**DOCUMENT SEGMENT:**
Published:  04 April, 2016

A judicial investigation into suspected fraudulent wine production in France is underway following a major customs police swoop in the heart of Burgundy.

French customs agents and an anti-fraud squad, raided leading negociant, producer and exporter, Bejot Vins et Terroirs, last Wednesday, taking away company documents and computers in a case allegedly involving tax fraud and the production of tens of thousands of hectolitres of wine made from blends from different appellations.

During the raid, Mathieu Carrara, oenologist and technical director of Bejot Vins et Terroirs, was taken away for questioning under France's garde-a-vue system, but later released without charge on Friday April 1st, said regional newspaper Le Bien Public.

The raid on the headquarters of Bejot Vins et Terroirs in Meursault and its offices in Nuit-St Georges and Savigny-Les Beaune in Burgundy involved customs police and agents from France's anti-fraud squad, the DGCCRF (Direction générale de la concurrence, de la consommation et de la répression des frauds). It reportedly follows an inquiry launched several months ago following a tip-off from an anonymous source.

**PROBLEMS:**
#1 Transcribe the passage of the Burgundy wine fraud report between "A judicial investigation" and "Le Bien Public.", inclusive.
#2 Pick up the Burgundy wine fraud report after its final sentence and carry it on.

**MATERIAL PROVIDED:**
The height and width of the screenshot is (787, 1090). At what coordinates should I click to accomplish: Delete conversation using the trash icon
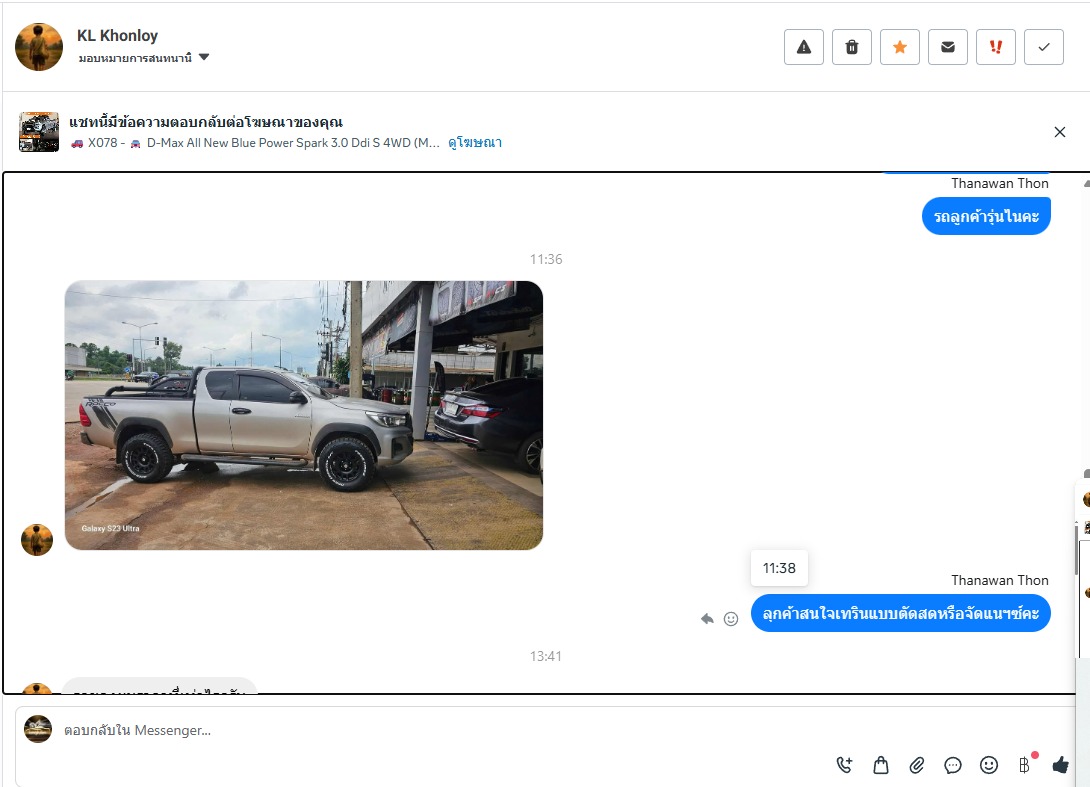(852, 47)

**ANSWERS TO THE TASKS:**
#1
A judicial investigation into suspected fraudulent wine production in France is underway following a major customs police swoop in the heart of Burgundy.

French customs agents and an anti-fraud squad, raided leading negociant, producer and exporter, Bejot Vins et Terroirs, last Wednesday, taking away company documents and computers in a case allegedly involving tax fraud and the production of tens of thousands of hectolitres of wine made from blends from different appellations.

During the raid, Mathieu Carrara, oenologist and technical director of Bejot Vins et Terroirs, was taken away for questioning under France's garde-a-vue system, but later released without charge on Friday April 1st, said regional newspaper Le Bien Public.

#2
Following the swoop, Bejot Vins et Terroirs owner, Vincent Sauvestre, confirmed the detention of Carrara, telling FR3 Bourgogne TV that he was "enormously surprised" by the inquiry and that had no knowledge about the blends of wines in his company's winery. On its company website, Bejot Vins et Terroirs says its sells more than 10 million bottles of wine a year; it is ranked as the third largest wine business in Burgundy with a turnover, in 2015 of more than €50.7m (£40.5m).

The company has a total of 260 ha of vines in Burgundy, Cotes du Rhone and in Southern France and more than half of its sales are international exports.

Burgundy's generic body, the BIVB of Bourgogne said the facts of the inquiry remained in the hands of France's customs and the ant-fraud squad. "We know nothing other than what we have heard in the press," a spokesman told

The BIVB of Bourgogne announced its would be a civil party in the judicial enquiry. "This will give us access to documents surrounding the probe. We want to know what evidence there is. If there is any evidence of any fraud, then we will sue the company over damage and interests for harming the image of Burgundy," the spokesman said.

The BIVB of Bourgogne said there was a strict control system on wine producers in place in Burgundy and that despite recent cases of fraud, it strongly denied that malpractice in winemaking was widespread. In a statement, Bejot Vins et Terroirs however said the raid on its premises comes "within the context of several judicial inquiries into the Burgundy [wine sector]."

The company said that despite the investigation, it remains open for business and is operational without any constraint.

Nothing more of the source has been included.